Just make it clear from the start and DON’T make promises you won’t be able to keep. Hold true to character at all times.
Meaning in your life can be found by making positive impact on others trough work you do. (Or by reading my post on finding purpose in life ;))
Ask yourself the following: What do you consider to be the most valuable thing you have to offer the world? What’s your “gift”?
Not to get whole mellow in this post – but it does make your life a whole lot more worthwhile when you know you’re making a dent in the world, leaving somewhat of a mark at least.
For me at the moment I derive meaning in my life from maintaining this blog and writing about things I believe are important to improve my & your life quality. The same thing I’m trying to communicate to others who engage in escapism-type behaviors.
We all have our unique activities in which we can “lose ourself”. The point in which we are totally immersed in the task at hand and where we lose track of time. Our “passions” so to speak.
From these moments we derive a high sense of satisfaction and emotional well-being.
There are many “follow-your-passion-guru’s” out there that say you should try to make money by doing what you love, I think it’s horrible advice. People pay for having their (perceived) needs satisfied, not what you love to do.
Get the basic financial independence in check like I talked about and THEN focus on what you find meaningful (IF you’re lucky you can combine both – great. But make the financial independence your main objective first and your meaningful activity your part-time hobby)
Now you have your roots deeply planted in the character ethic, you’ve established a positive outlook on life, your basic needs have been taken care off, you’ve found meaningful work to contribute to the world and you spend a lot of time indulging in your passion(s).

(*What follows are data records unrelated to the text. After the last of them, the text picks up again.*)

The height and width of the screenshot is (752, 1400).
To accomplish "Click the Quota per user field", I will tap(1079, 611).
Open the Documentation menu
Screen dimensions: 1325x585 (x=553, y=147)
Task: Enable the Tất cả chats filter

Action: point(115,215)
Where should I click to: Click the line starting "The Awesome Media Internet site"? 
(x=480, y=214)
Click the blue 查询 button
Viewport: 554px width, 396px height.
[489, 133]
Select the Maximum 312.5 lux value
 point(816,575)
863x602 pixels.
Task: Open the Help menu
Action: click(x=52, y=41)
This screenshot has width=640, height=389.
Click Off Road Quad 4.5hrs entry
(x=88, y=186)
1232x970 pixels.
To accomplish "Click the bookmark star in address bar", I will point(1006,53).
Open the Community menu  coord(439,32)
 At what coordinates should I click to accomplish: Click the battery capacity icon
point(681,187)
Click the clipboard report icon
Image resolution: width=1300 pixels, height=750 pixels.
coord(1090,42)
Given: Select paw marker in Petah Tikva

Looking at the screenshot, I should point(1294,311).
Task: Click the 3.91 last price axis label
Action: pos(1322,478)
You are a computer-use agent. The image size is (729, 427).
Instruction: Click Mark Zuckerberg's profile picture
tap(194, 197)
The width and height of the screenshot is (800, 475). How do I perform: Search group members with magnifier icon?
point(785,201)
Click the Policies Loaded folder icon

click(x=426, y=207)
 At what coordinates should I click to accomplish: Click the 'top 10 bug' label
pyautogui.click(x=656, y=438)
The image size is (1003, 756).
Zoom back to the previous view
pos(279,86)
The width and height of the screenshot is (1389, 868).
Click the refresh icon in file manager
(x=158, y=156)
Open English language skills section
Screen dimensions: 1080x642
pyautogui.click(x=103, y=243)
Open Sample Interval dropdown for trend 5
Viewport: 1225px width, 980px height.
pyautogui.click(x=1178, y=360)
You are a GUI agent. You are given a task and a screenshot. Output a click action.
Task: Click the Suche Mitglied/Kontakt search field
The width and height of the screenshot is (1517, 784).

Now you’re pretty much left with only one thing to be happy; Keep growing!
Meaning goal setting in all areas of life.
Keep the story of the beggar’s bowl in your mind; human desire is endless, meaning you’ll never “get there”. Happiness isn’t measured in absolutes but relatively – moment to moment progression over time is what’ll provide you long-term happiness.
(although I believe you need the baseline described above in which you aren’t constantly experiencing emotional/physical pain)
The only way to measure relative progression is by continuous growth.
Anyway, that’s the way I’m approaching my life at the moment, but you might opt for different turns in the road..
The point I’m trying to make is this:
Fill in the blanks to meet the five requirements for your long-term happiness. It’ll make you feel more responsible for your circumstances instead of complaining why the world is not devoting itself to making you happy.
As you go along, adjust and improve your direction by self-education. It allows you to “stand on the shoulders of giants” by learning from the mistakes of others.
I don’t think anyone really knows what they’re doing with their life but impose their confused truths on others to affirm what’s working for them (and prove where you – clearly – are going wrong)
Mind your own business I’d say..;
- Global focus – and therefore policy – is misdirected, leading to lower life quality in the long-term. Don’t rely on what others tell you to provide a stable future, they don’t really care.
- Mind your own business by meeting the long-term requirements of happiness;
- Mindset (high self esteem + positive outlook)
- Basic Needs (baseline of health, wealth & social)
- Meaning (find meaningful work to provide value for others)
- Flow (find an activity in which you can lose yourself)
- Growth (consecutive achievement of personal goals)
- Use self-education to adjust your direction, become a polymath
Which Of The Five Pillars Are You Struggling With The Most?
“Some women are cool with this, some are not.”
Poor naive young guy.
Some SAY they are cool with that; none are.
I wholeheartedly agree with everything else.
Yeah, there’s some truth to that Michal. But lately I’ve been taking most of what women say at face value and trying to communicate that clearly.
So far it’s what I’ve found to be working.
But, I’m in no way a relationship expert so my opinion on that is subject to change.